Information about the training process for non-legionary IV century CE units has not survived the ravages of time. Newly recruited auxilia regiments were formed from Germanic war bands and were led by their own tribal chiefs. When enrolled into Roman service, they were given Roman ranks and pay. Eventually, as they became institutionalized, they would have needed to establish a Roman training system to replace losses from war, service, and retirements. Vegetius and Ammianus state that auxilia units thought that the fatigue duty of the legions was beneath their dignity as warriors and refused to do menial tasks such as digging trenches or building encampments and they also refused to carry the same amount of personal equipment when on the march as regular legionaries did.

In the late Roman army, only officers in the staff corps, legionary commanders, and higher would be commissioned on the emperor’s authority. Roman NCOs performed the function of modern junior officers. Ducenarii and centuriones were the equivalent of modern company commanders. They were given small independent commands, such as escorting foreign dignitaries to the court of the emperor. In the IV century CE, officers could be appointed from the ranks, or through patronage, into the protectores domestici serving as the emperor´s personal guard under his direct command. In this corps, the potential unit commanders were trained and tested to determine whether they were fit to command large units. Unit commanders were called tribuni, praefecti, or praepositi. The title tribunus was also used for army staff officers. Such men, like Ammianus, were attached to generals like Ursicinus to serve in the field. In 357 CE, the future augustus Valentinian I was promoted from the staff regiment to command a comitatensis cavalry unit at age thirty-six. The surviving evidence seems to show that successful, experienced soldiers could achieve appointment to “regimental level” command, regardless of the status of their unit. Also, heavy casualties could reduce the available experienced manpower pool required to provide competent unit commanders and reduce the training and discipline level of newly formed and rebuilt units.
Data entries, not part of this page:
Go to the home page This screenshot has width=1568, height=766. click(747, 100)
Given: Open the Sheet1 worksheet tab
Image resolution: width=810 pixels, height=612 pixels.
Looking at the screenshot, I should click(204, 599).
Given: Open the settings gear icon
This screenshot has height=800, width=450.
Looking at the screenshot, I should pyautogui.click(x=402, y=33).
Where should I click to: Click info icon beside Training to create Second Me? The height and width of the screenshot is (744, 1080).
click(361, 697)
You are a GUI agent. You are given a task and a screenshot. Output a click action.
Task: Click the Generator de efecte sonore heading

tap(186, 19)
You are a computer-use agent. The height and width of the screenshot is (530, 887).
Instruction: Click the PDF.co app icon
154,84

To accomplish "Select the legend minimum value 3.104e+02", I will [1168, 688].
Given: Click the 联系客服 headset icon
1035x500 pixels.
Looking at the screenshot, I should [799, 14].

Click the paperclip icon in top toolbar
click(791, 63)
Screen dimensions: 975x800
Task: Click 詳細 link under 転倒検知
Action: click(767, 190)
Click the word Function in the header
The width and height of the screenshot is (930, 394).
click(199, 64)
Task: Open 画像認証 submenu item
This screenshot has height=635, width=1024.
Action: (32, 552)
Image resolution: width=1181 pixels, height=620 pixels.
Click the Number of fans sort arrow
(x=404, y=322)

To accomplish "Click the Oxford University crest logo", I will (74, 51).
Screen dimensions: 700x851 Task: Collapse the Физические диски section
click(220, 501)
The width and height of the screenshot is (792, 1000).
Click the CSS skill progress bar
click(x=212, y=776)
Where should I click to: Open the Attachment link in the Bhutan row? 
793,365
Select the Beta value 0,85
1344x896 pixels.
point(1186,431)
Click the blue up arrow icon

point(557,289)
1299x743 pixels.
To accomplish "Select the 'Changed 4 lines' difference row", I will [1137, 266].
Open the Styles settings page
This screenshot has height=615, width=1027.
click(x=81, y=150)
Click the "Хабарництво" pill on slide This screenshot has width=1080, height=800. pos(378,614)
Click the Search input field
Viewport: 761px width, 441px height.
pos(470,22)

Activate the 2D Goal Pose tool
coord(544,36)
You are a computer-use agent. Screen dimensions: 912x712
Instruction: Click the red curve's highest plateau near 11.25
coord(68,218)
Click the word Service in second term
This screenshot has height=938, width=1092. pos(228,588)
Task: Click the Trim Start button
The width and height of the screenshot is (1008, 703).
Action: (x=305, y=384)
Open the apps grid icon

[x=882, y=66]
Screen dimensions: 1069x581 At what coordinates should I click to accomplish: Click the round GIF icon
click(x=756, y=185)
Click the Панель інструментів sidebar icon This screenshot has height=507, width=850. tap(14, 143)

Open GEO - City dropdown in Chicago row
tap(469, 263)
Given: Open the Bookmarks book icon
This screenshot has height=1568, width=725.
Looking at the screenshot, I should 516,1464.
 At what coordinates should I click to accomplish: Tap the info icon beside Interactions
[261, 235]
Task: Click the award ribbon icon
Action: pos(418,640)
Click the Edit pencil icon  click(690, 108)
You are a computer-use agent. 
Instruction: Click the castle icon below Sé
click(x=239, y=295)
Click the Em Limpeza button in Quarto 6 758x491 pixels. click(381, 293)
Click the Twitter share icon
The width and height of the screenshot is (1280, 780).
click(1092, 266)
This system of training future military tribuni, duces, and comites by apprenticing them as junior officers of the protectores domestici to senior military leaders had advantages not readily apparent. The realities of protecting the empire from invaders and usurpers still required independent combat formations the size of the antique legions. These forces, between 2,000 and 5,000 men, were detached from the main armies for specific missions. Prior to the late III and IV centuries CE, a senatorial legate would command a force of this size. In the IV century CE, with a portion of legionary and “regiment-level” commanders promoted to their commands from the protectores domestici, there were five to ten senior officers who owed their career to the current augustus and whose presence served to rein in the ambitions of any ambicious commander with an eye on the purple robes of the emperor. In 351 CE, after Magnentius’ usurpation in Gaul, part of his army (led by Silvanus) deserted back to the sole remaining legitimate emperor (Constantius II) at the first opportunity. Based upon the length of Constantius II’ and Constans’ reign, the majority of these legionary and regiment commanders would have owed their position to the legitimate ruling emperors, not to the usurper. It is therefore not surprising that after this Magnentius executed those commanders whom he suspected of remaining loyal to the House of Constantine.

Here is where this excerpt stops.